The goal of this project was to increase awareness of global inequalities in cervical cancer incidence and mortality rates by exploring and visualizing data related to this disease.

Cervical cancer (CC) is the fourth most common cancer affecting women, but thankfully the number of incidences and the mortality rates of cervical cancer have been slowly decreasing in the past few decades. However, in some countries (such as Lesotho, Zimbabwe, and Bulgaria) the number of new cases is actually increasing, and women in low-resource settings are still disproportionately affected by cervical cancer (Zhang et al., 2021). This is partly due to low-income and middle-income countries (LMICs) having less access to preventative services compared to richer countries, as well as less access to treatment for the later stages of the disease (Anaman-Torgbor et al., 2020). As a result, there are much higher mortality rates in these countries, and of the 310,000 women who died of this disease in 2018, 90% were living in LMICs (Fray et al., 2020). A full literature review for this project can be viewed here.
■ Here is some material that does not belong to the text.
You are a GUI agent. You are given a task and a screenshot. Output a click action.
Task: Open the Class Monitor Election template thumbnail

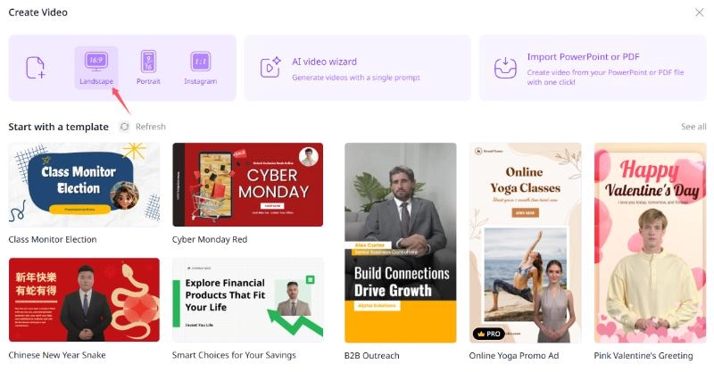point(84,185)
To visualize the data that I collected and combined together, I created an interactive dashboard using Plotly and Dash, and you can see the full data preparation steps and Python code for the project in this Jupyter notebook.

The dashboard can be viewed at amyreidy.pythonanywhere.com/ and it allows the user to explore the data by visualizing either incidence or mortality rates, and by aggregating by either continent or sub-region.

The dashboard contains four different visualizations:

1. Sunburst chart – when a user clicks on the continent/sub-region, the chart shows the CC rate for each of the countries in that location when the user hovers over the country. The size and colour of the slice shows how the rate compares to other countries in that geographical area.

2. Bar chart – this graph shows the average CC rates by continent or sub-region. Evidently, Africa has the highest average rates of both mortality and incidence rates. However, when the data is disaggregated by sub-region, we see that there is a lot of disparity within the continent as North Africa has relatively low CC rates, whereas Sub-Saharan Africa has the highest rates in the world. Similarly, we can see extreme disparity in Oceania with Australia and New Zealand having some of the lowest rates while Melanesia has the second highest incidence and mortality rates. This suggests that a weighted average could be more suitable for this type of visualization in the future.

3. World map – this chart shows a geographical visualization of the CC rates for each country, with the value of CC rates being represented by the color scale and the marker size. When the user hovers over each country, more information is displayed in the text box. It is very clear from the map that the highest CC rates are found in Sub-Saharan African countries.

4. Scatter plot - this chart shows the relationship between CC rates and other social indicators, and the user can change the indicator being displayed by clicking on the x-axis. The size of the markers is based on the CC rate (higher rates have bigger markers), and the markers are coloured purple or red based on if the country had a national HPV vaccination program as of 17th August 2021. Two regression lines have been added to the plot, one for the countries with a national vaccination program and one for the countries without a program. The regression lines show that CC rates are generally more negatively correlated with the social indicators when there is a vaccination program in place - e.g., the higher the Human Development Index (HDI) of a country, the lower the CC rates. However, when there is not a program, these social indicators are less correlated with CC rates.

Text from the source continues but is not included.